The style I was taught years ago by Iain Macdonald, Comhairle nan Leabhraichean (who is as much of an authority as anyone) is exactly as currently used in the Gàidhlig Wikipedia, i.e. “19 an Gearran 2009” - with no “mh” and with the article “an” in lower case. I think too that this is the style which is what is most commonly used, so I would just stick with it. I think it gives a good compromise between conciseness and readability. The capital letter on the month makes the month stand out, leaving out the “mh” avoids the problem of “ciad”, “dàrna”, “treas”, etc, while the article (which could be omitted if space was scarce) gives an indication to the eye that it is a date.

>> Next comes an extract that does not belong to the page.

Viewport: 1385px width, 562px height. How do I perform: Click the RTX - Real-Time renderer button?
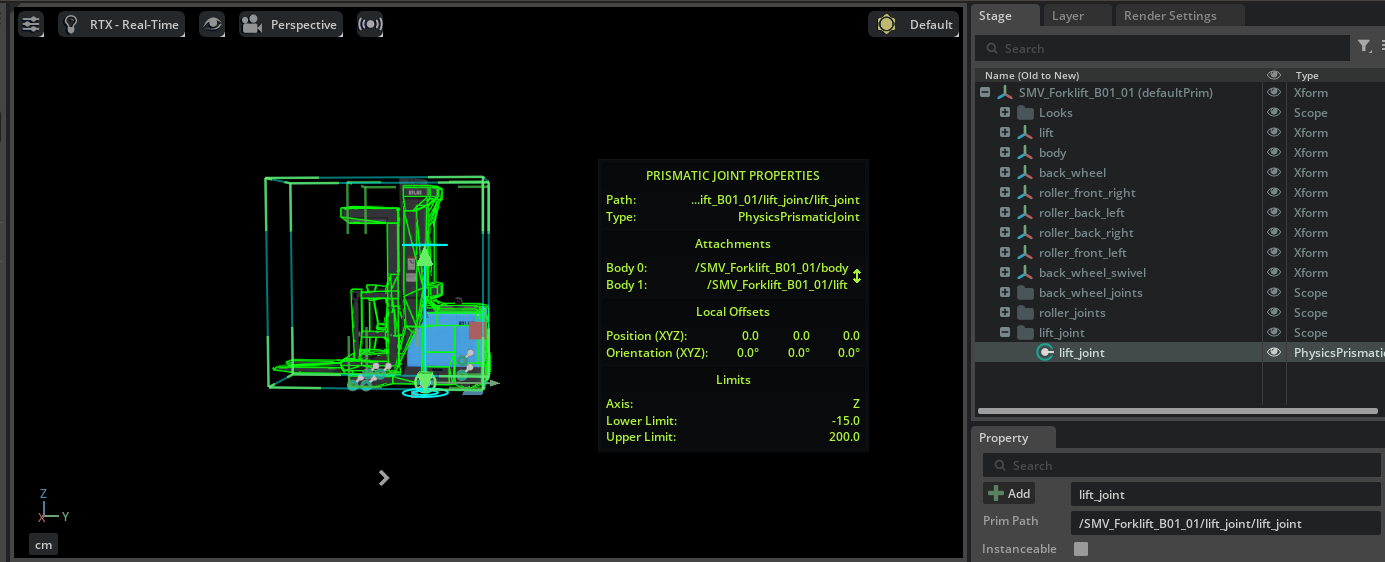coord(121,24)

GOC (Gaelic Orthographic Conventions) 2005, gives a variety of possibilities including: “An 19mh den Ghearran”, “19mh (An) Gearran”, “19 (An) Gearran”, but I am not over impressed by GOC overall.

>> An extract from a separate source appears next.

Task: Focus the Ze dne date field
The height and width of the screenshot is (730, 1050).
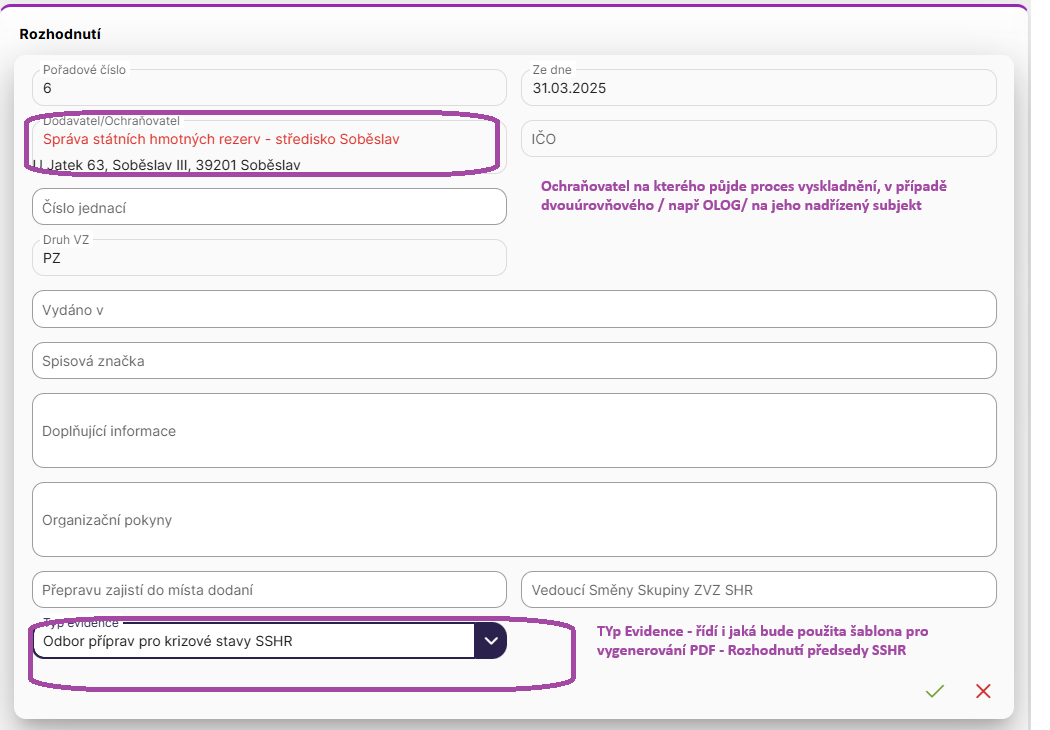Action: (758, 88)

Personally, I’d be happy with “Nochd atharraidhean ùra bho 2009-02-19 18:23 a-nuas”, or nochd “Nochd atharraidhean ùra bho Diardaoin, 2009-02-19 18:23 a-nuas”, since I like international-style dates and I think the day of the week is more useful in Gàidhlig than is the month. But maybe other people would differ, and maybe we don’t want to make too many innovations all at once. -- Caoimhin 21:41, 21 February 2009 (UTC)

In that case I think we should just leave it the way it is. Looking at the recenct changes, in my opinion it makes more sense to have the time first, and then the date with a nice Gàidhlig month in it, m.e.: 18:23, 19 an Gearran 2009. Of course the rest of the sentence should be redone into better Gaelic later on. (The days don't show at all on these pages, don't know yet where they are hiding!). --Sionnach 20:27, 22 February 2009 (UTC)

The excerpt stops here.